Equipped with fully optimized facilities such as the Directed Energy Research Center (DERC) in Tawazun Industrial Park and the MENA region’s first Impact Lab within its Advanced Materials Research Center (AMRC), TII is powering innovation in the Middle East. The Institute has several scholarship programs to help nurture and empower the knowledge economy. Overall, such initiatives help boost the morale of aspiring researchers in the region and beyond.
Nations banking on an innovation economy need facilities and resources like labs and industrial parks to meet their technical requirements. This infrastructure must also exist in a regulatory environment that incentivizes innovation. “These elements attract an educated talent pool with values that enable innovation, creativity, curiosity, and diligence to power the economy,” adds Dr. Johnson.
BUILDING AN OPEN CULTURE TO INNOVATE
Innovation hinges on not only attracting and retaining talent and business but also developing an open culture to enable those businesses to thrive.
“While change may take time, it starts with an executive decision to prioritize resources that solve new challenges. Leadership buy-in to secure resources can create more ideal conditions for innovation, but these conditions need to be rooted in a culture that tolerates setbacks and even mistakes on the path from lab to innovation, especially in the early stages,” says Dr. Johnson.
There’s always a risk of openness being hindered “by a fear of low or no reward from taking a risk in pursuit of innovation”.
From the outset, TII has contributed to the culture of innovation and collaboration by “helping build intellectual property and more In-Country Value through critical projects in collaboration with our partners in academia and industry”. Forming a foundation of more than 60 international partnerships, the Institute has attracted scientists and researchers from across the globe to expand the R&D ecosystem in Abu Dhabi and the UAE.
AMPLIFYING EXISTING INNOVATION HUBS
In addition to TII’s efforts, the UAE has launched government-aided programs such as Hub71, which supports tech companies, start-ups and investors in pursuing growth opportunities, and educational institutions like the Mohammed Bin Zayed University for Artificial Intelligence and Khalifa University of Science and Technology that work to create opportunities for a new generation of STEM researchers. These initiatives not only support the country’s burgeoning tech ecosystem by bridging the gap between research and industry, but play a significant role in bolstering innovation.
“Partnerships and collaborative research efforts are keys to innovation in an ever-changing market,” says Dr. Johnson.
TII has more than 75 active research projects with industry experts, academia, and other like-minded stakeholders addressing some of the world’s most urgent challenges.

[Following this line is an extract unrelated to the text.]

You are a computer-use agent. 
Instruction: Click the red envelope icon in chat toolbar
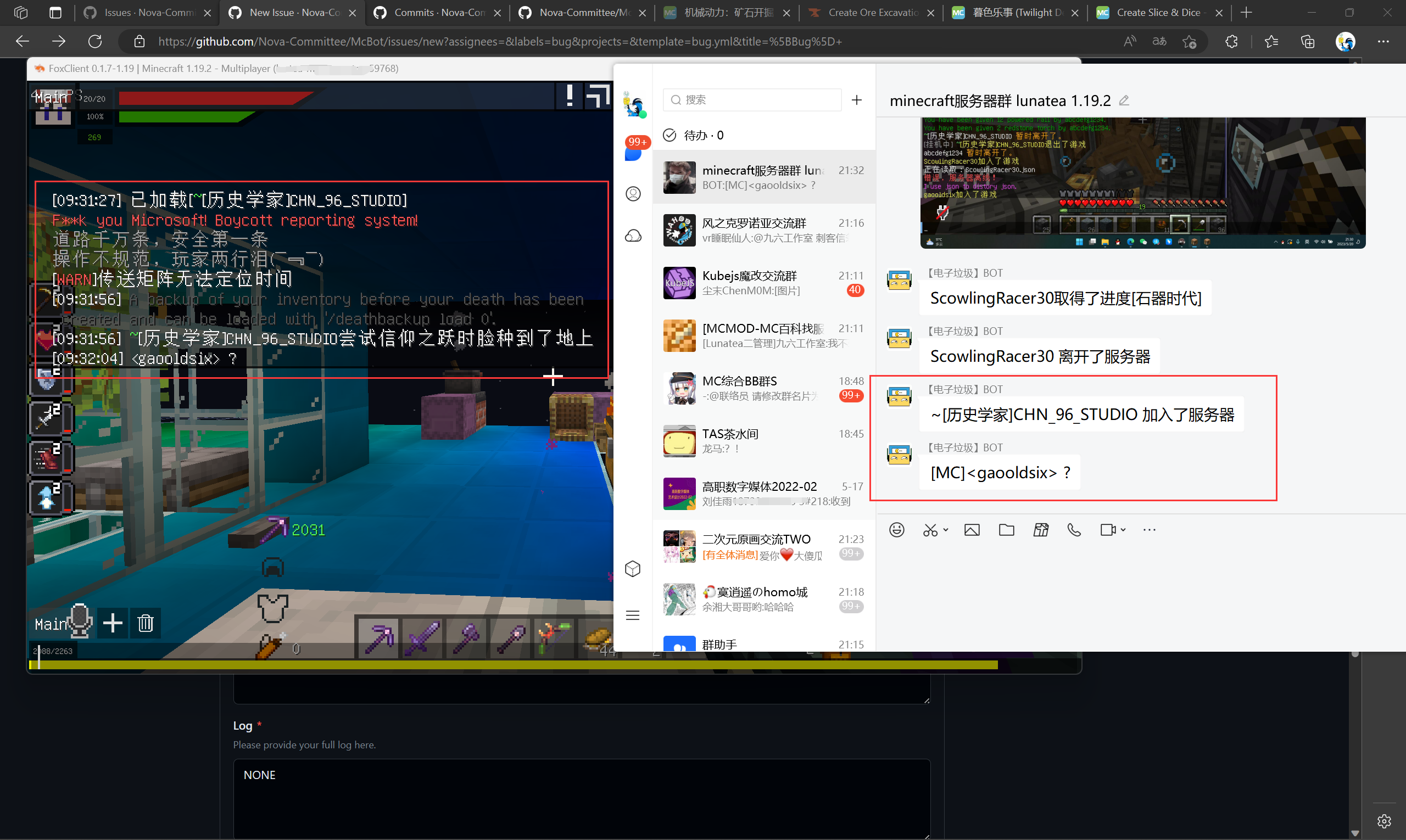pyautogui.click(x=1041, y=530)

An example is the development of the world’s largest Arabic natural language processing model to field trials for ultra-secure quantum key distribution that send entangled photons around Masdar City.

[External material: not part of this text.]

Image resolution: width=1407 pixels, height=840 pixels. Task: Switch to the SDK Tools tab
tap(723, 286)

Another example of TII’s innovation in supporting the national technology value chain to transform society is its participation as the TII-EuroRacing Team in the Indy Autonomous Challenge@CES in 2022 and again in 2023 to power the development of autonomous vehicles, as well as enhance their safety and performance.
The Institute has also unveiled three new research centers – ‘Propulsion and Space’, to boost the UAE’s aerospace sector and improve vehicular performance while reducing their environmental impact; ‘Biotechnology’, to enable better healthcare solutions through molecular and genomic strategies; and ‘Renewable and Sustainable Energy’, to mitigate the impact of climate change through strategic R&D in energy storage, analysis, and solutions that will benefit society in the future.
These initiatives are poised to bring about major innovative breakthroughs and dividends for the country in the long run while strengthening TII’s credibility as a key contributor to the UAE’s advanced technology domain.